Once I decided on Greenland, I researched specific places. Quite simply, I looked at satellite view of Google Maps. I searched around the coast, since that is the only part accessible, and looked for places where glaciers came close to the coast. I then tried to find towns that were near by, and prioritized which were close to glaciers and where within walking distance. Finally, I focused on settlements that are close to airports, particularly those hosting international flights. In Greenland, planes come only from Copenhagen or Reykjavik, Iceland. Narsarsuaq seemed perfect: it was within walking distance to glaciers; had international flights (from Iceland); and became a jumping off point to two other nearby communities in Southern Greenland.

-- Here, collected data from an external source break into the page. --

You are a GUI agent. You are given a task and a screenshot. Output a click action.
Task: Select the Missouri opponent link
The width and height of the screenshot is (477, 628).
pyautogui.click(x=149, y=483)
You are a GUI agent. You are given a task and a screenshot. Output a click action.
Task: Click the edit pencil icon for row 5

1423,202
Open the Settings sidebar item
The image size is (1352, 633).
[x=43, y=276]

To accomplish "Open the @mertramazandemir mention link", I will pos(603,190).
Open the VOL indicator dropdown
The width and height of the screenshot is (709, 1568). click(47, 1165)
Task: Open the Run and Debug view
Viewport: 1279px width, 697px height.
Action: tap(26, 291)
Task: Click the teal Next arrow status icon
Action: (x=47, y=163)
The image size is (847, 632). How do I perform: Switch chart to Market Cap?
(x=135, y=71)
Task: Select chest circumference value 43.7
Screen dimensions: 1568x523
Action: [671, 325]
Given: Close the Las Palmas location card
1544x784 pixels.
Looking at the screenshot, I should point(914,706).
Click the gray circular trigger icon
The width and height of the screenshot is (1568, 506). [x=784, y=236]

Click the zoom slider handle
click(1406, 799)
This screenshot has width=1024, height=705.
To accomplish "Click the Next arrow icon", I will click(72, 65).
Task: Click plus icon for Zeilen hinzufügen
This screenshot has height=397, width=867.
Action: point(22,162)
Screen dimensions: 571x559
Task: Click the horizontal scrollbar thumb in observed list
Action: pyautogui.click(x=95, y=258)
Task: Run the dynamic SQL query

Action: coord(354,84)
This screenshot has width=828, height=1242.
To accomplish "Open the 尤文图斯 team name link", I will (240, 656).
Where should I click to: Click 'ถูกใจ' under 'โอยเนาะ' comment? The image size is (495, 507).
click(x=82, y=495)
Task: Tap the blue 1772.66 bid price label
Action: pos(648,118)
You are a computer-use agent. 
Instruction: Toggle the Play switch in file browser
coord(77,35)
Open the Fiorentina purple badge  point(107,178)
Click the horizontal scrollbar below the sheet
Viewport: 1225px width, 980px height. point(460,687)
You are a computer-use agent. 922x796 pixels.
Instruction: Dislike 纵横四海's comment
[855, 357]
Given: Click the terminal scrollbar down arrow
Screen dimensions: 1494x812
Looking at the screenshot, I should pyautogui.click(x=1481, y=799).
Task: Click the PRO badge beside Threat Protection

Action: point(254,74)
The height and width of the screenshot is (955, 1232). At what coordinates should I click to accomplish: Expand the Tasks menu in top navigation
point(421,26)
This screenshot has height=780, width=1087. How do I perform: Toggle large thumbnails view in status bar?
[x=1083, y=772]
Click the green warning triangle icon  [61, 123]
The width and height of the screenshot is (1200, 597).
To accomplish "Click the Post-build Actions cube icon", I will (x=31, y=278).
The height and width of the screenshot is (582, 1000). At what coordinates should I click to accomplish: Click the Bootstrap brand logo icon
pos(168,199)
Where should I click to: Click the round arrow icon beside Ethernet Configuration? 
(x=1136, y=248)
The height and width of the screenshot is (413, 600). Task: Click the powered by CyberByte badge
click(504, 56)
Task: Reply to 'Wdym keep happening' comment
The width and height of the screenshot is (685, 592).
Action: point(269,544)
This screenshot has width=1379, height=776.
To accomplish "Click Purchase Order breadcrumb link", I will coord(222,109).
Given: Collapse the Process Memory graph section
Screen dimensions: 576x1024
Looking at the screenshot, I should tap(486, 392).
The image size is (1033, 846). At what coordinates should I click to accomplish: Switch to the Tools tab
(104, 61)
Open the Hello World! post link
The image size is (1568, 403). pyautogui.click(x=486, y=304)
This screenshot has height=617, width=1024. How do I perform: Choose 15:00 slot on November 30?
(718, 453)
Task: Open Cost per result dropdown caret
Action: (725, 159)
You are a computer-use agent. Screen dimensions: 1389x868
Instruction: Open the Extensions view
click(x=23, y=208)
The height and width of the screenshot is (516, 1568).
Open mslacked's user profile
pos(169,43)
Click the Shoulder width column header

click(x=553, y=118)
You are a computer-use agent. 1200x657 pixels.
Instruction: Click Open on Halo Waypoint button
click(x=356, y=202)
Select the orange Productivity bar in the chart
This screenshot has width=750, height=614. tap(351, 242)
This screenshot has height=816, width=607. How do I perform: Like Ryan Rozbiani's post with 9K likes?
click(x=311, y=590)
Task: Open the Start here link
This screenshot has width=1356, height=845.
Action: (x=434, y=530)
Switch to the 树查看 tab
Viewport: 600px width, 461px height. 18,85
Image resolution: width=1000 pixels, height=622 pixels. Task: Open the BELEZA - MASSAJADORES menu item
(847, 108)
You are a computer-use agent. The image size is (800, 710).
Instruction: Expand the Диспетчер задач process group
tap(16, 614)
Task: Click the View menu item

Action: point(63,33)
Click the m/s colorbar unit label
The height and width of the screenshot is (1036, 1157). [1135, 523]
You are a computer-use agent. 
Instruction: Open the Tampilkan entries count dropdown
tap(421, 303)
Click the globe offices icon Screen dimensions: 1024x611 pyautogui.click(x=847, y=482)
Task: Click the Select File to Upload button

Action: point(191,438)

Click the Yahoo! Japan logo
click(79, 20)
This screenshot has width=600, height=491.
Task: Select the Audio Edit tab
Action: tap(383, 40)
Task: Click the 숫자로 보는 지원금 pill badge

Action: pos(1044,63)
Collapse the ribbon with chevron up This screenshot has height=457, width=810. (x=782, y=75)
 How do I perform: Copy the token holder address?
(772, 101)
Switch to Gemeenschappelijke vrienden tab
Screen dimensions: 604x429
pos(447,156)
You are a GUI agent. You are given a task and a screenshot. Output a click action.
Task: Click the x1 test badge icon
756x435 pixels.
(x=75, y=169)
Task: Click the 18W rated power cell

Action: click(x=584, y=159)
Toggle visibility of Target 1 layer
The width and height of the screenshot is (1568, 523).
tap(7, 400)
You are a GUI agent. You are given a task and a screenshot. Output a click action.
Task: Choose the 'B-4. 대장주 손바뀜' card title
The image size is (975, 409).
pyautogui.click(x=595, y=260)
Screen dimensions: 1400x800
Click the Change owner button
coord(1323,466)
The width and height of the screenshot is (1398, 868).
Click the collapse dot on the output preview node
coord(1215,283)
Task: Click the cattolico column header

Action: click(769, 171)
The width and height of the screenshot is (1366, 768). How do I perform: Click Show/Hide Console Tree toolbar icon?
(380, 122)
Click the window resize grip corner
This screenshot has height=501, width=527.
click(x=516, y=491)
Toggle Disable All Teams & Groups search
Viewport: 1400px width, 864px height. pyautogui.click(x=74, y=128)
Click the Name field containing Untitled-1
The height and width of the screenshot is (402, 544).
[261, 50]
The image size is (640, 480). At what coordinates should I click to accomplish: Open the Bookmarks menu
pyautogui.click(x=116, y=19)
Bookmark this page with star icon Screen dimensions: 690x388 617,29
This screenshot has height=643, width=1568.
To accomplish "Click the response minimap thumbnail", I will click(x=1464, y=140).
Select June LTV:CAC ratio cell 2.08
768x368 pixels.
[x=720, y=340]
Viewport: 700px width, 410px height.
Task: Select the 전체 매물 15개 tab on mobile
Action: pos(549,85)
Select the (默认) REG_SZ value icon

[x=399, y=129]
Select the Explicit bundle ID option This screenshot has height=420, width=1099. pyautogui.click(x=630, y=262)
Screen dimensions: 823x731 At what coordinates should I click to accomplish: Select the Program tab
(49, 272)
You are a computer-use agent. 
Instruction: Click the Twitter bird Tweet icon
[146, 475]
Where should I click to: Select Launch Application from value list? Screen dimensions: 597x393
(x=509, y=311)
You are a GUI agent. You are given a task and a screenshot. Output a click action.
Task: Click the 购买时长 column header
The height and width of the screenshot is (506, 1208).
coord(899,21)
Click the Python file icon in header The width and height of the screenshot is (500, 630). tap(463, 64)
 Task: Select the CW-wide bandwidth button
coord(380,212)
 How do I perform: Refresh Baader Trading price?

My photographic process was to work mostly at night. Working at night is mysterious: I love how the landscape slowly reveals itself from the surrounding dark. Often I don’t really know what is being captured, so I just stand next to the camera, intuitively point it and take the picture. Later, I see what I photographed.
The artistic inspiration is loosely based on Hudson River Landscape painters such as Frederic Edwin Church, and others such as William Bradford, who explored the coast of Labrador. Additionally, the project is informed by Scandinavian and German cinema (Ingmar Bergman and Rainer Werner Fassbinder), and films my father would bring home to play in our darkened basement.
Also, books by Knud Rasmussen, The people of the Polar north; a record (1908); Rockwell Kent, N by E.; and Carstensen Riis and Christian Andreas, Two Summers in Greenland: An Artist’s Adventures Among Ice and Islands, in Fjords and Mountains where fascinating and inspirational.
But one thing I was really interested in was centered on the parallels between dramatic climate changes and to capture a feeling of loss and mystery revealed through the contracting ice. Beyond documentation, the photographs crystallize a feeling of inertia taking place in the primordial landscape of Greenland.
As the raw land is exposed through the melting ice–as if a cultural truth is being unearthed–I feel there is a link between environment and culture. Just as Inuit life seems to be quietly abandoned in a churning retreat, so too is present day ice melting ignored. In both cases, there is a feeling of absence, impending human failure, tragedy, and the crushing force of nature being played out in a desolate place. I want to capture the immensity of the space in ethereal light, revealing both a lyrical beauty and inexorable horror in it’s destruction. I wanted to photograph this feeling of loss, discovery and change.